By Portland Helmich
“She’s healthier than anybody I’ve seen in my office in the last 12 months,” says Dennis Grossman, an internist in Cleveland, Ohio. Out of context, this isn’t a remarkable statement. Meeting his patient, though, one realizes Grossman’s assertion is nothing less than astonishing.
Sitting in the afternoon sunlight on an early spring day, Janet Vitt looks like a normal 54-year-old woman. Thin, but not sickly. And yet nine years ago, this divorced mother of two then-teenage sons was worse than sickly—she was terminal.
Stage IV lung cancer was the diagnosis. A dull pain in the center of her chest had led to a CAT scan, revealing three tumors in her left lung and seven in her right—and the disease had spread. Her liver housed three tumors, she had another in her pancreas, and yet another was causing her abdomen to swell. A registered nurse since 1971, the soft-spoken Midwesterner understood the gravity of her diagnosis. “When cancer is above and below the dia-phragm,” she explains, “we say people aren’t going to make it.”
Though her mother had died of lung cancer at 42, Vitt had thought her fate would be different. She worked out three times a week and had what she assumed was a fairly healthy lifestyle. Okay, so she held two part-time teaching jobs in addition to working full-time as a nurse manager at a local hospital. (“I foolishly thought being stressed-out was exciting,” she admits.) But so what? Unlike her mother, she never smoked.
She didn’t have time, though, to rethink her lifestyle in the beginning. When her abdominal tumor was removed eight days after her diagnosis, it had ballooned from the size of a nickel to an 8- by 11-centimeter mass. One oncologist gave her three to six weeks to live; another suggested three to six months. She grabbed onto the more promising prognosis and agreed to participate in an experimental chemotherapy trial, hoping to extend her life by a month.

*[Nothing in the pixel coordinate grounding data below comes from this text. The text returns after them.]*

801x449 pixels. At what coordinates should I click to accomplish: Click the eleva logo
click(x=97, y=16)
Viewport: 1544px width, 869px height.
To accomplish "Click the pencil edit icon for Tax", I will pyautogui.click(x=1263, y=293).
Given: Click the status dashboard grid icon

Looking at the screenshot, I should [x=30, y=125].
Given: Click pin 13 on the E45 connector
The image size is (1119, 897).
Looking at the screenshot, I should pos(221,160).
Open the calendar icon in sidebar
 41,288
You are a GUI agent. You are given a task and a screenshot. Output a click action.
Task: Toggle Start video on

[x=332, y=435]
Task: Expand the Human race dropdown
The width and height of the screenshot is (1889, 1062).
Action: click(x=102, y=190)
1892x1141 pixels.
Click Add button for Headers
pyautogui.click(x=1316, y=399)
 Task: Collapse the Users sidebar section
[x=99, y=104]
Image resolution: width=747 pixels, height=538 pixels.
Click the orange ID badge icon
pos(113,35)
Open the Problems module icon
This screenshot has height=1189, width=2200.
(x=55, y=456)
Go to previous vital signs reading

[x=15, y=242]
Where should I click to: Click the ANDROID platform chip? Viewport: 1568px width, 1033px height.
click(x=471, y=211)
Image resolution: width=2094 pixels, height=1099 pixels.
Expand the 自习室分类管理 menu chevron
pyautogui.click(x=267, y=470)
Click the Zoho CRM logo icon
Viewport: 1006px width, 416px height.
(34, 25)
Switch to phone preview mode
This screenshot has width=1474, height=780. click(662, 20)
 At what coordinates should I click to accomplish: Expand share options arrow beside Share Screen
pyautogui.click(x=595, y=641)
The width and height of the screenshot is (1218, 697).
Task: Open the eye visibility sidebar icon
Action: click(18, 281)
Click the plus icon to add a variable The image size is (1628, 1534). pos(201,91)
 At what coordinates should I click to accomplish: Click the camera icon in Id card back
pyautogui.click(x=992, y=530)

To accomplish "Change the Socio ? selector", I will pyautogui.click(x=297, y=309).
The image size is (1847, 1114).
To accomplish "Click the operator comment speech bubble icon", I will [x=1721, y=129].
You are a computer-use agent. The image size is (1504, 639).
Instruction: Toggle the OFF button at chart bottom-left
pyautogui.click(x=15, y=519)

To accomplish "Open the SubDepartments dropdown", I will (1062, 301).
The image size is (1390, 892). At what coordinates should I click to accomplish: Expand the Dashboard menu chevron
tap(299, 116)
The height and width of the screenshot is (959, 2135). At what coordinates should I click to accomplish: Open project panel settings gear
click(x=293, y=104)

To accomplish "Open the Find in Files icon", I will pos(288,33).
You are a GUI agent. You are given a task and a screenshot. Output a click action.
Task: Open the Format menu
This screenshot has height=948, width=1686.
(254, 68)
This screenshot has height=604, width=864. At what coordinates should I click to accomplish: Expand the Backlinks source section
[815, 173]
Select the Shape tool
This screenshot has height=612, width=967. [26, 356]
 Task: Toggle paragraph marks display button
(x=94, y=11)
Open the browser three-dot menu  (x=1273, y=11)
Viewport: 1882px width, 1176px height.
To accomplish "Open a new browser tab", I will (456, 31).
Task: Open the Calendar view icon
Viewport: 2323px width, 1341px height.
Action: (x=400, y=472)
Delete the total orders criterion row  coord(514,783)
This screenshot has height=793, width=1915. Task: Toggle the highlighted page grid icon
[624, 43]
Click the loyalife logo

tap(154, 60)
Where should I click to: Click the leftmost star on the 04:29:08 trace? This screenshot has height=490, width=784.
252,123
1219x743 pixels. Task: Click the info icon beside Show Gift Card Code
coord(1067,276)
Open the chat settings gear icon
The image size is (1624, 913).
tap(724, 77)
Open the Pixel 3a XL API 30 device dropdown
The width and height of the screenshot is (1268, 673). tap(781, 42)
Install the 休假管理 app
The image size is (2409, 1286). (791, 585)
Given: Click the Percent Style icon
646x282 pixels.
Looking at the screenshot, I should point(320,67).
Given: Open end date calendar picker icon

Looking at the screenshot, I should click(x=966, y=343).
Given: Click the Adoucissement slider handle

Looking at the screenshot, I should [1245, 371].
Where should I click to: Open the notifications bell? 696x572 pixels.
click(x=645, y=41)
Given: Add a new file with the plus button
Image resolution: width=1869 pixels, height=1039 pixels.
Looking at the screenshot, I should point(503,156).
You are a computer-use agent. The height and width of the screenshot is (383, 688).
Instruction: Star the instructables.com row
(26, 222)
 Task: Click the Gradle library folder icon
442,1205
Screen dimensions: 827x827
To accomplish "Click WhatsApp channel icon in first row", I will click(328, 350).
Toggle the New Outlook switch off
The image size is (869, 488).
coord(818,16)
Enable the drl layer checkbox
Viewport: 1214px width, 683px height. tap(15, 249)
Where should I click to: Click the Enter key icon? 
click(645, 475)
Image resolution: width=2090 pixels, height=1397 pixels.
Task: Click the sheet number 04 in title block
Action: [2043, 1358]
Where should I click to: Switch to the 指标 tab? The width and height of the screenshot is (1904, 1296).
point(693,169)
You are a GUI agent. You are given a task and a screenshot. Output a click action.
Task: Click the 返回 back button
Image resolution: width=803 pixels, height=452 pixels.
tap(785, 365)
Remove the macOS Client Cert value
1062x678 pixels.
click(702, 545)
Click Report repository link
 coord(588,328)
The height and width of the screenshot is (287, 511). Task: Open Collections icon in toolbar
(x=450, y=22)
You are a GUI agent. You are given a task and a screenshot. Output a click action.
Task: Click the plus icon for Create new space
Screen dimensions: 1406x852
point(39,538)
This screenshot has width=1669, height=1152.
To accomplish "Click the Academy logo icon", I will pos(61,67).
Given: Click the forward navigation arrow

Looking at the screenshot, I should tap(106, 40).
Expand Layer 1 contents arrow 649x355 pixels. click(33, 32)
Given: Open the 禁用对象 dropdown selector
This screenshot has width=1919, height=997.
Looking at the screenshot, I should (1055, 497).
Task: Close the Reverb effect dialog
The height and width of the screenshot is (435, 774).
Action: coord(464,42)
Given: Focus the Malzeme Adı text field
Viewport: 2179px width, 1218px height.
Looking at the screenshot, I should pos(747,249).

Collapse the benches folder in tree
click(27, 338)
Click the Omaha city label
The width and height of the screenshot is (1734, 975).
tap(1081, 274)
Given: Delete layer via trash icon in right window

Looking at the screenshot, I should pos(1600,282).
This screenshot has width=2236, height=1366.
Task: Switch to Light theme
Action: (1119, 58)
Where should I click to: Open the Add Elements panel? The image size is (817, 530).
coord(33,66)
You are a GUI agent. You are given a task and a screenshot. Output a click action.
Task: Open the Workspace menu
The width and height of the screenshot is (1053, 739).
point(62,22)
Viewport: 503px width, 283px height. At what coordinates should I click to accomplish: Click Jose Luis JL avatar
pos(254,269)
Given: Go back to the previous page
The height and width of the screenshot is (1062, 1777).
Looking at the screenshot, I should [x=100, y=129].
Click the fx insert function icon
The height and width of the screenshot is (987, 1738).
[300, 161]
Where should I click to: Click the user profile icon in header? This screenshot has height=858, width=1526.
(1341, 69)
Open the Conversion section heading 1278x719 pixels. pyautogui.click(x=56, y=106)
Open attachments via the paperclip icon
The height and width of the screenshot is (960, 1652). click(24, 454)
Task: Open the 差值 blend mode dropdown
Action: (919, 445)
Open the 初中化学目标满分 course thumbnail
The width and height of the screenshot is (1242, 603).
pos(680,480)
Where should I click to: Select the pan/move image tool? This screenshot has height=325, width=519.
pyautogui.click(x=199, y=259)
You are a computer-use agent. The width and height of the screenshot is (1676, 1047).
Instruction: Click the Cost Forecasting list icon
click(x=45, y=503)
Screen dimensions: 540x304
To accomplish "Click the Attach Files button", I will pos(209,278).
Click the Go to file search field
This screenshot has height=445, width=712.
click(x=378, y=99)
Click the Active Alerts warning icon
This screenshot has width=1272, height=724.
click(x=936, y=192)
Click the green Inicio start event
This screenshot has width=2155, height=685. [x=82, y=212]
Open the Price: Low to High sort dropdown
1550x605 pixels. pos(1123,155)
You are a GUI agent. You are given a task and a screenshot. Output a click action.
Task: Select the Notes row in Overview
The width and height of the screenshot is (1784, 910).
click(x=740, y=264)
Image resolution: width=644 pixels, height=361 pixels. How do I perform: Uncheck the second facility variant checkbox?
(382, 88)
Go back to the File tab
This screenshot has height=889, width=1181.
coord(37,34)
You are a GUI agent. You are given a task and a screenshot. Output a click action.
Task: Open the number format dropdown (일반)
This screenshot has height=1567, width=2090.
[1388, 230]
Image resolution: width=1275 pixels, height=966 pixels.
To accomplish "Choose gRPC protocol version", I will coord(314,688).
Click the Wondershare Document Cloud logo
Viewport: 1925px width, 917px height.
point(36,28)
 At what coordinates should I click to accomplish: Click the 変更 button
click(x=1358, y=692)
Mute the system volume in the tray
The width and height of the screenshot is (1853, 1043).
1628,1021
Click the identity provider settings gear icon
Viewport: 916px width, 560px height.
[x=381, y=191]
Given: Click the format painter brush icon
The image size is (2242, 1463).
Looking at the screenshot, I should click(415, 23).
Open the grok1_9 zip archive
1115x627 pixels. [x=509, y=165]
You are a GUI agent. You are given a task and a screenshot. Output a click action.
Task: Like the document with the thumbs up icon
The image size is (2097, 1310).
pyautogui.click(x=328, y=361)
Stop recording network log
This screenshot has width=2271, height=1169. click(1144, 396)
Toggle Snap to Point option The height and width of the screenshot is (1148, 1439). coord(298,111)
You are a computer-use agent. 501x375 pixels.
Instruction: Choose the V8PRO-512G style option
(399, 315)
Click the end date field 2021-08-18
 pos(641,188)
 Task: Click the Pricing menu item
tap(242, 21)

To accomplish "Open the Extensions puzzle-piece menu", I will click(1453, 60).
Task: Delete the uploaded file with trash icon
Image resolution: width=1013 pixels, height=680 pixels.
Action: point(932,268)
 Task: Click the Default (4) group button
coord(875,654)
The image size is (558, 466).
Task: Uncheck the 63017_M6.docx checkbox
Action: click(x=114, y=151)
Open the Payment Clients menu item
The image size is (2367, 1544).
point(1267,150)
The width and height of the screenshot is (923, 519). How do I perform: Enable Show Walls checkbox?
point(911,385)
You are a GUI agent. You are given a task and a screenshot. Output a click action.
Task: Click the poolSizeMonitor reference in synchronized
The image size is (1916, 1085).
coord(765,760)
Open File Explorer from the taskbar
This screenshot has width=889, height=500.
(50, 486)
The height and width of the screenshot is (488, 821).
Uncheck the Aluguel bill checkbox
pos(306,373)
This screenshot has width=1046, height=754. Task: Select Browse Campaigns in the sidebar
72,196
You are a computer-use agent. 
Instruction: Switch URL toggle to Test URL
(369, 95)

But just three weeks after receiving the first dose, she dropped 46 pounds from her already slender 118-pound frame. “During those three weeks,” she recalls, “if I had even a sip of tea, I’d puke for a half hour.”
Realizing that a second dose would kill her, Grossman suggested something that sounded outlandish: alternative healing. “I thought that was for hippies,” Vitt says. “But I asked him what he thought I should try and he said, ‘macrobiotics.’”
Through a chance meeting with a macrobiotic counselor, Grossman had begun reading about and taking classes in this highly specialized diet. “I knew there was no harm in it,” he says. “The oncologists had nothing for her, and I thought it might help to change her immune system and enhance her quality of life.”
Macrobiotics (meaning “great” or “large life” in Greek) is much more than just a diet; it’s a way of living in balance. Exercise and rest, socializing and solitude, sensible sleep habits, even keeping a tidy home, are all part of a macrobiotic life. But most people associate macrobiotics with the nutritional regimen developed by Japanese writer-philosopher George Ohsawa in the early 20th century. Popularized in America by Michio Kushi in the sixties and seventies, the macrobiotic diet is a far cry from its trendy, contemporary counterparts, like the low-carb, antiaging, or raw-food diets.